Advocates: MTA Must Redistribute Service To Protect Low-Income, Essential Workers
Crowded trains and buses in communities of color are spreading the virus, but the agency says it is doing all it can to protect riders.
The Metropolitan Transportation Authority must reapportion service so that essential workers — most of whom are low-income people of color — don’t contract the deadly coronavirus inside packed subways and buses, a coalition of transit advocacy groups said Tuesday.
As the coronavirus ravages the five boroughs, killing 3,202 New Yorkers as of Tuesday morning, officials are urging residents to stay home and avoid public transit. But those who keep the city running, including cooks, cleaners, doctors, nurses, first responders, and grocery workers — 76 percent of whom are people of color, according to the U.S. Census — can’t work at home from a computer.
With city data showing that many essential workers hail from communities that are suffering disproportionately from the virus, including the Bronx, central Queens, and central and east Brooklyn, the more-than-dozen-member coalition urged the MTA to prioritize service in those neighborhoods over ones where ridership is lighter.

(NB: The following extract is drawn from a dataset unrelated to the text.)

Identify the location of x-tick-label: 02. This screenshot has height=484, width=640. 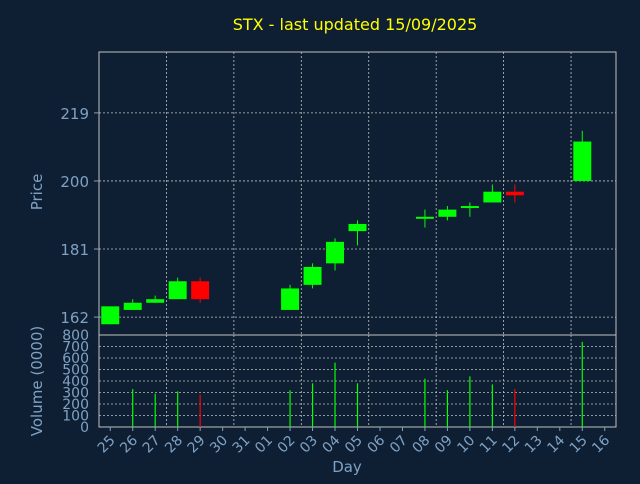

“Our organizations are alarmed that crowding on particular MTA bus and train routes poses an imminent public health threat to New Yorkers, especially black and brown communities where the city’s essential workforce is concentrated,” said the groups, which included the Transit Center, Riders Alliance, NYPIRG Straphangers Campaign, and New York Immigration Coalition. “We request that service be redistributed to the greatest extent possible to lessen crowding on transit and prevent COVID-19 from disproportionately harming New Yorkers who must ride buses and trains during the crisis.”

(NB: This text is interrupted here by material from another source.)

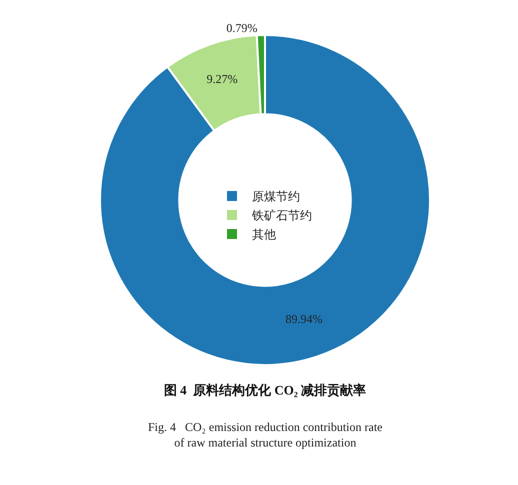 This screenshot has width=518, height=485. Describe the element at coordinates (264, 235) in the screenshot. I see `legend-label: 其他` at that location.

But MTA spokeswoman Abbey Collins responded that the groups are “politicizing a public health crisis,” and said that the MTA is doing all it can to protect passengers, including augmenting service on the packed No. 2 train, which serves residents of the Bronx and central Brooklyn. (The Daily News had coverage of that late yesterday.)
“The MTA Essential Service Plan, which was implemented more than three weeks ago to keep these heroic essential workers moving, is based on data and facts,” Collins told Streetsblog.
But advocates urged even more shifting of service, noting that bus operators had reported that “some routes are running with almost no riders, while others, such as those serving hospitals, remain too crowded for passengers to maintain a safe distance.”
Photo of a packed subway train in NYC on April 2, 2020 at evening rush hour. Most of the riders are black and brown. This crisis IS and WILL CONTINUE to disproportionately effect marginalized communities. #COVID19 #coronavirus #pandemic #BlackLivesMatter #PeoplesBailout pic.twitter.com/LrTyak075n
— Christina (@StinaAvenida) April 3, 2020
Included among essential workers are the staff of the MTA itself. The public-health emergency has caused a massive decline in ridership — 92 percent — but also means there are fewer workers to run the trains and buses. MTA New York City Transit President Sarah Feinberg announced yesterday that 33 agency employees had died from the virus and thousands more are under quarantine.
While we're waiting for a breakdown by race in NYC, this map tells a stark story. Coronavirus is hitting low-income communities of color extraordinarily hard: pic.twitter.com/ZSCT64MZoq
— Mark D. Levine (@MarkLevineNYC) April 3, 2020
https://twitter.com/RidersAlliance/status/1247263472649469952
The coalition said that it understood that the MTA faces “tough constraints,” but insisted that “the situation is so urgent, and the consequences of delay or inaction so grave, that service changes must be enacted despite these obstacles … to enable transit riders making essential trips to maintain safe physical distance on vehicles.”